We work in a crowded space, in an industry that’s loaded with “competition.” For authors, it’s the literal millions of other books already published, or the towering agent slush piles we have to somehow get noticed in, or the dozens or even hundreds of other new releases when we’re trying to capture readers’ interest with ours. For me, it was the vast array of other writing and craft courses I found as I started investigating this arena.
Why try? I thought. What do I have to add?
I felt the same way when I was writing Intuitive Editing, with my bulging shelf full of craft books—craft books I admire—lurking behind my shoulder. Who did I think I was to try to add another “how-to” to that already crowded market?
Every time that thought overtook me as I worked on the book, I made myself stop and literally take a few deep breaths, and consciously brought myself back to my purpose: my passion for clarifying and demystifying a process many authors find overwhelming, sharing a practical, individual approach to help authors dig out the heart of their stories and express that vision on the page with all the clarity and richness it has in their minds.
I wasn’t trying to create the be-all, end-all of craft books, I reminded myself—just to contribute something I felt was of value and use to authors in bringing their stories to life, my driving purpose (I wrote about defining yours in a previous newsletter here). I wanted to share an approach I hadn’t seen before that I thought might be helpful to others.
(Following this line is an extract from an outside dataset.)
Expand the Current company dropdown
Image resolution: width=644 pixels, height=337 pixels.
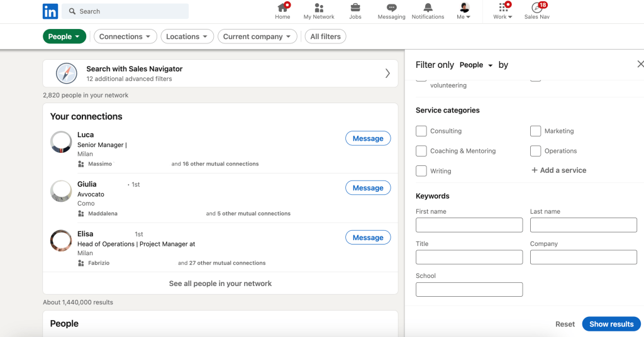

I had to throw out all the noise in my head. I had to trust that deep, honest voice inside me that felt it had something meaningful to say…and let that voice out.
When you’re telling a story the kernel of which may have been told countless times before in some permutation (there’s nothing new under the sun), when you’re adding your voice to an already crowded market, when you’re trying to reach readers and encourage them to choose you and your story over the thousands of others they might choose instead, it’s easy to feel this kind of overwhelm. The “who cares?” that can dampen your passion and daunt your spirit.
But you do. You care. Your story is vitally important to you or you wouldn’t have dedicated so much of your time, your energy, your self to it. And because you care profoundly, your story will find its way to readers who will also care, people who need exactly this story you’ve written, need to travel exactly the journey you take them on. (When the traveler is ready the journey appears….)
When those little doubt demons teem out of their mental cave and come poking at your psyche with their pointy little pitchforks, stop, take a moment and a deep breath, and remember why you’re doing this, what drives you, what makes this mercurial, difficult, magnificent creative path meaningful work for you. And just focus on that—not anyone or anything else. You are not competing with anyone. You are simply sharing your story, your unique vision, because it’s important to you. It matters.
So that’s what I’m doing again now—taking that breath and moving forward with designing the kind of courses I find meaningful, that offer something I think will help authors more readily tap into the best version of their vision. That’s all I have to worry about—not the rest of the crowded playing field. Writers who resonate with my approach will find me.
Don’t worry about the noise—what others are doing or how many are doing it. Write the story that speaks to you, that matters enormously to you (whether that’s fiction or nonfiction…it’s all story). Keep your focus on what drives you, your purpose—stay connected to the heart in your heart project. That’s the thing no one on this Earth can offer but you, and it’s what will set your work utterly apart.